Here I was sitting in a subway car, anxiety spiking, trying to look disinterrested as throngs of high schoolers dressed in what I'd call urban gangwear canvassed the cars looking to displace their energy from the previous situation.

Unwittingly, a homeless women entered our car from another, and began pandering for change. About fifteen students immediately surrounded her and instantly it was all manner of raucous. Chanting, banging on the windows.

A young hispanic woman sitting across from me looked at her friend and said, "Why don't we say anything to them anymore? As adults, why do we let them act this way?"

So true. The whole situation is the reason I'm in grad school. Yet at that moment I had no answers. In the immediacy of the situation, I wouldn't have said anything to them because of the physical threat. You realize that one voice in a scenario like that would not create a change. If I said something, it wasn't as if they would have all turned silent, sat down, and lived the rest of their lives according to the unwritten rules of adulthood and civil demeanor.

It troubles me.

They weren't actually a gang in the formal sense, although interestingly when I got off at my stop there were several Crips representing on the empty platform. It brings up so many questions - tangled, messy questions without clear answers. Sociological, psychological, economic, the list goes on.
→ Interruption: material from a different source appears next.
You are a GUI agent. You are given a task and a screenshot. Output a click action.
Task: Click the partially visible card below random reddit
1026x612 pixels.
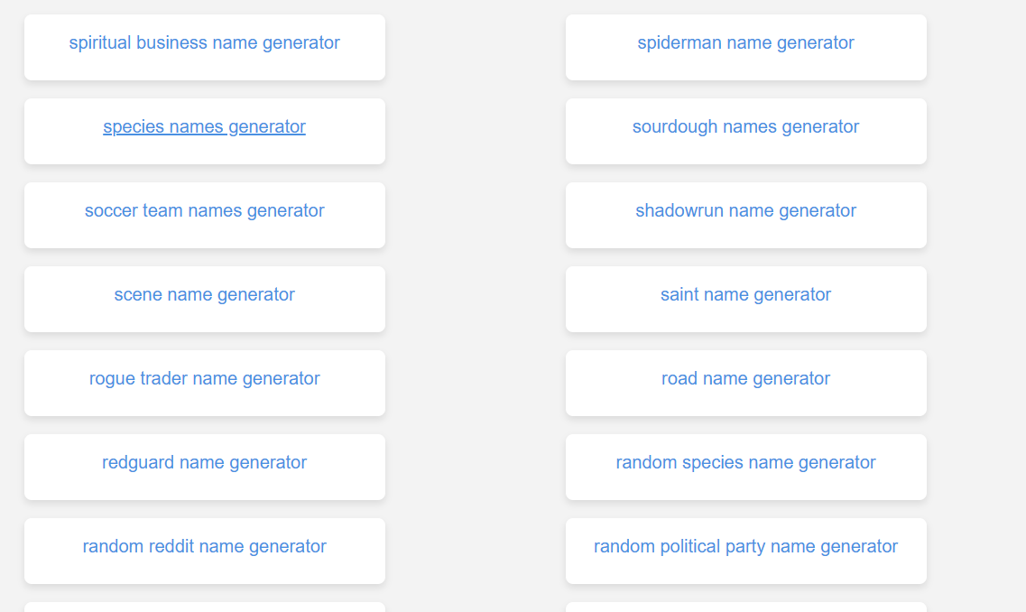point(204,607)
Posted by Amanda at 11:33 PM
No reason

A poem for no reason
set to the rhythm of the train
a subtle samba.

Posted by Amanda at 09:44 PM
Opportunity Lost

I had the chance to hear Peter Jovanovich speak last night, but couldn't go because of a &*^%* meeting with a professor and a presentation group. He is the CEO of the world's largest education company, Pearson Education. They own... well, just about everything. Harcourt Brace, McGraw Hill, Simon & Schuster, etc. BIG. Very big. I'm upset.

Posted by Amanda at 07:45 AM
November 12, 2002
Still frame

Fleetwood Mac comes on the radio as I sit in a little pizza shop writing love stories on napkins. Rain is streaming over the glow of the neon sign in the front window, and on the muted television I can see CNN's Wolfe Blitzer saying the world may end soon. I laughed because I am not afraid to go.

I pictured us on the street next week, ice cream in hand, and me throwing my head back saying, "God, take us now!" I wanted that to be my final moment, standing there with you.

And for that brief and fleeting moment, the world was exactly as it should be.

Listening In

Next to me, classmates from the Business School discuss taking low paying jobs - in international banking. The guy inhales a slice while the girl blathers on about having to bide her time among the ranks of the lowly. Her situation, you must understand, is complicated further because she's getting married in June and her husband-to-be is working at a law firm in Boston. He is making too much money to leave his job and move to New York.

Her story stalls and the guy jumps in with his beautiful Sicilian accent talking about how well it is going with his new girlfriend who is from Texas. The girl asks, "What is it about Texas and Russians?" And he replies, "I'm not from Russia."

I snickered. I couldn't help it. Too funny.

Later, I wondered - as I often do - what percentage of NYC is not American. My guess is ...

Posted by Amanda at 06:54 PM
Whoa

The doctor I saw yesterday called this morning to check on me. That freeked me out. I've never had a doctor follow up. Maybe I'm worse off than I thought!?! Did she think I wouldn't make it through the night?

On a sad, but somewhat related note, my favorite professor said that he won't be in class next week. His wife is undergoing neurosurgery. I don't know what type, or for what reason, but quite frankly doctors aren't very aggressive when it comes to opening up a person's skull and messing with the electricity that drives us as living beings. i.e. It can't be good. May a higher power be with her.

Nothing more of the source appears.